The problem is with this: location = /robots.txt
That equals sign means that when the request matches, perform only these rules and nothing else. When you have a robots file, then no problem – it just gets served up, plain and simple. But if you don’t, there’s nothing in that block that lets WordPress handle the request, so you get a 404.
Here’s some irony for you: The block that prevents logging a 404 will actually cause it.
There are 2 easy options for fixing this.
1. Pass the request on to WordPress
(2014/7/18: Updated because If is Evil. Thanks Mike Little!)
location = /robots.txt {
try_files $uri $uri/ /index.php?$args;
access_log off;
log_not_found off;
}
2. Remove it altogether
This will let the regular rules take care of the request, but your access.log might get bloated with hits from bots.
And don’t forget to reload nginx when you’re done making any changes to the conf file.
When faced with the 404 on a single-install site, it is perfectly fine to just create the robots.txt file, but if on a multisite, that solution is less acceptable and really WordPress should be handing the request.
I use a slightly better version than an if test (see http://wiki.nginx.org/IfIsEvil)
Thanks! I’ve updated the post accordingly.
Thanks for solutions
Tested here
Pardon the most basic question of all: What location and file do I place this fix?BTW, it’s exactly what I’m needing and thank you for you great post!

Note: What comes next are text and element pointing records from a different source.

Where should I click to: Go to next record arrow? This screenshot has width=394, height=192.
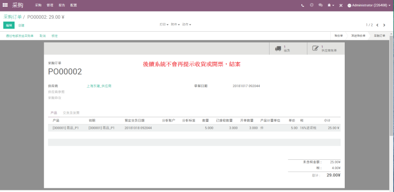pyautogui.click(x=384, y=25)
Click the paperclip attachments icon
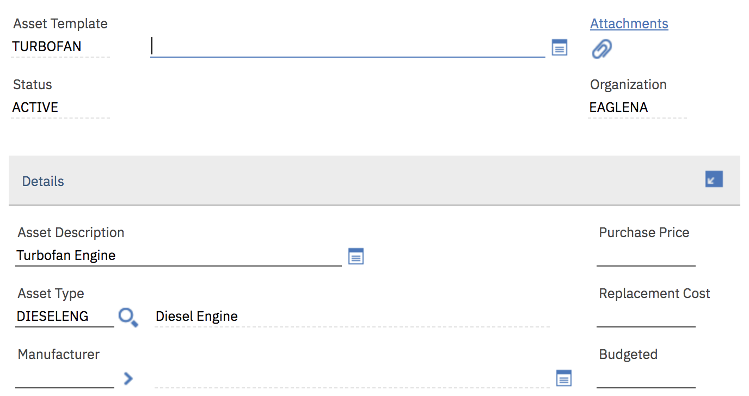Screen dimensions: 749x396 pyautogui.click(x=601, y=49)
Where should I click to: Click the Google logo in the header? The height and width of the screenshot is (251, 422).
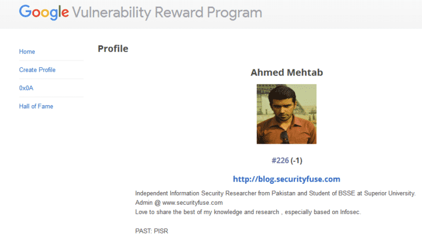click(43, 12)
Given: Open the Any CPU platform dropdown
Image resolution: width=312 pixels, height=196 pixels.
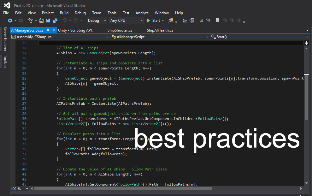Looking at the screenshot, I should tap(126, 21).
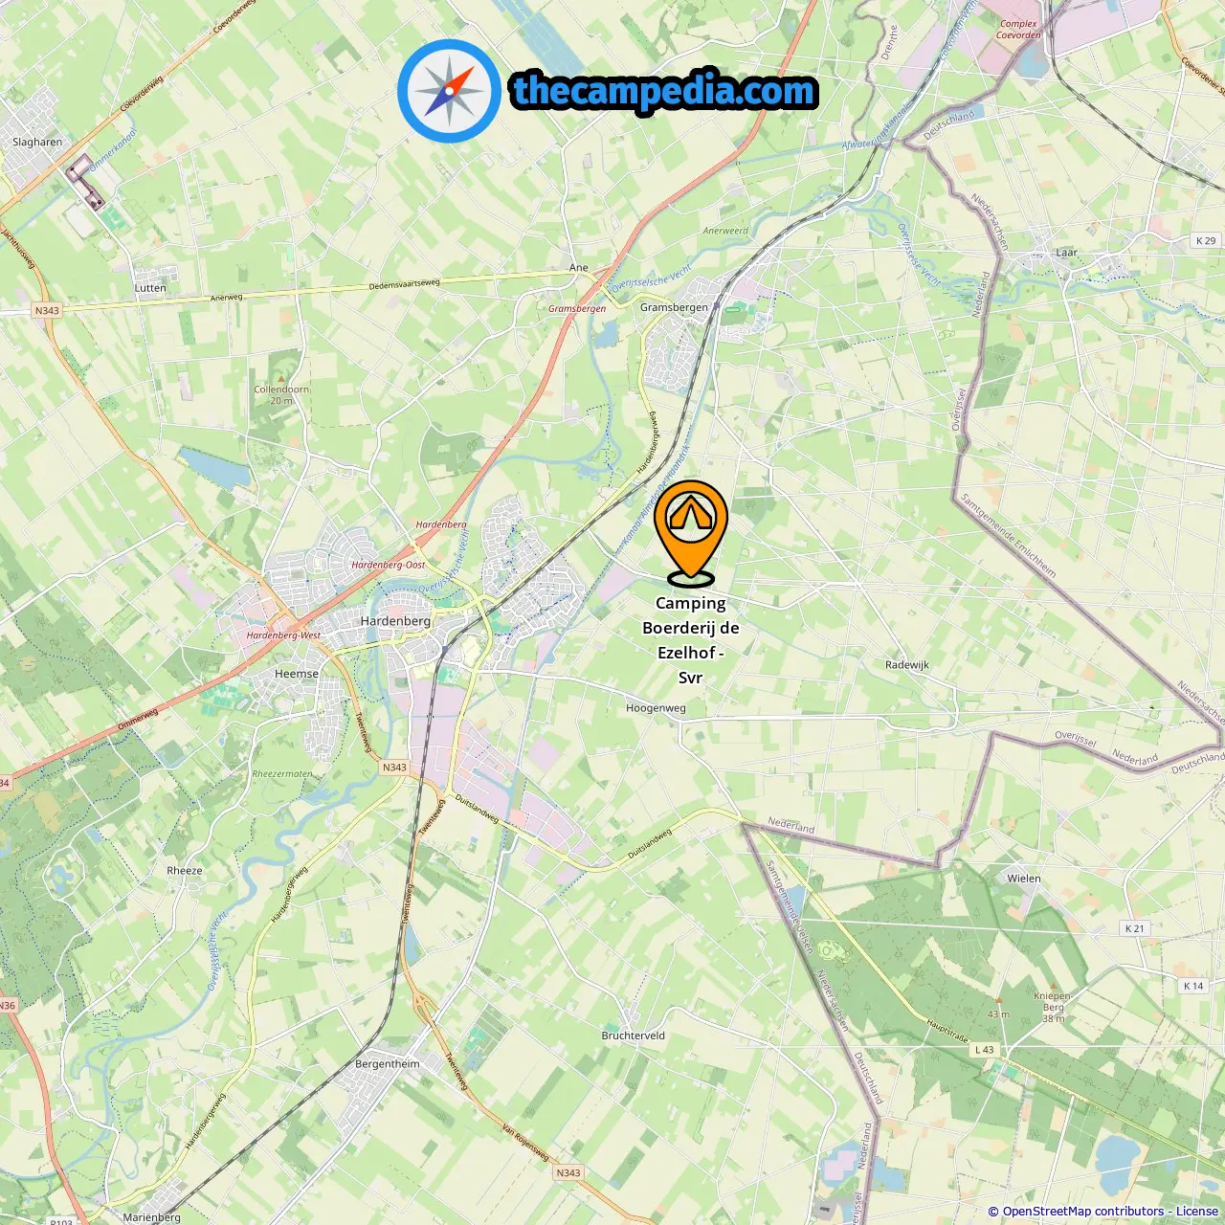Click the Gramsbergen town label
This screenshot has width=1225, height=1225.
675,307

This will depend on the configuration of your server. On CentOS, there’s likely to be a site conf file in
/etc/nginx/conf.d/
, on Ubuntu, it might be in/etc/ngnix/sites-available/
.Great post! This problem was driving me nuts. I had the
location = /robots.txt {
access_log off;
log_not_found off;
}
working fine on a single site wordpress installation somehow. On my second installation – a Multisite – it always led to the 404. Thanks to the hint to include the
try_files $uri $uri/ /index.php?$args;
it now finally works! I have no idea why it worked in the single site installation though.
Thank you !
many thanks for this article!
In the past I used to use:
location = /robots.txt {
allow all;
log_not_found off;
access_log off;
}
Everything is in trouble when it comes to https://xetaitot.com/robots.txt
It returns a 404 error.
This happened and I did not know it until I accidentally entered webmaster on Google!